The office-based injection procedure involves provision of local anesthesia, preparation of the site with aseptic technique, reconstitution of the dry placental particulate or thawing of the prefilled cryopreserved syringe. The injection is then applied with minimal trauma to the patient and a light sterile bandage is applied. The practitioner may opt to immobilize the extremity for a short period and recommend icing and narcotic analgesics for pain control if necessary. The physician will also withhold post-injection corticosteroids or NSAIDS to avoid disrupting the adult MSCs from cascading to the treatment site, having been activated by the injection of placental growth factors.
The convalescence period is typically short: from three to five days of rest, with gradual return to regular activity at the patient’s own tolerance.
The authors have experience with tendon-injury injections including favorable outcomes for a series of Achilles tendon injections by Dr. Alberto Abrebaya and by Dr. Ben Pearl to his patients and his own injured Achilles tendon. The plantar fascia, capsule and joint regions of the foot and ankle are other areas that demand attention for amnion injections.
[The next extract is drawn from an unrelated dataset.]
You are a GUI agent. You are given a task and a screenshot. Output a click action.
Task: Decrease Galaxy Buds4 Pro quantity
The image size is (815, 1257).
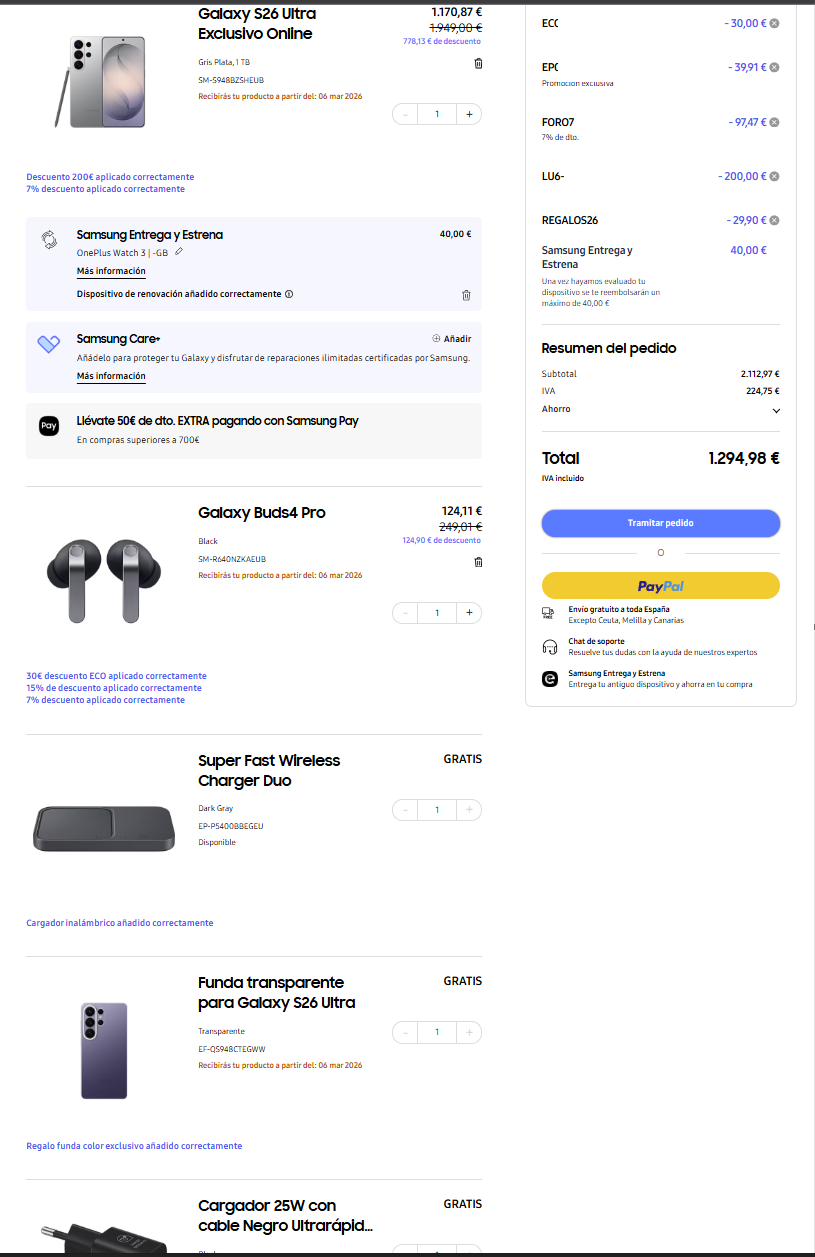tap(405, 612)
The injections are usually successful as a singular monotherapy, but may be repeated as necessary in different anatomical areas without limitation until complete healing is achieved.
In conclusion, clinical experience is building a strong base of case-evidence for allograft injection of amniotic membrane. This alternative treatment can further enhance nonsurgical healing of sports injuries from Achilles tendinosis, tendinopathies, plantar fasciitis of connective tissues and bone and joint maladies. Further study of the mechanism of action of amniotic membrane on the physiology of tendon healing will inevitably unveil useful information enhancing the successful outcomes for these types of regenerative therapies in many debilitating musculoskeletal ailments, which currently embody the “Achilles Heel” of non-surgical treatments for sports injuries.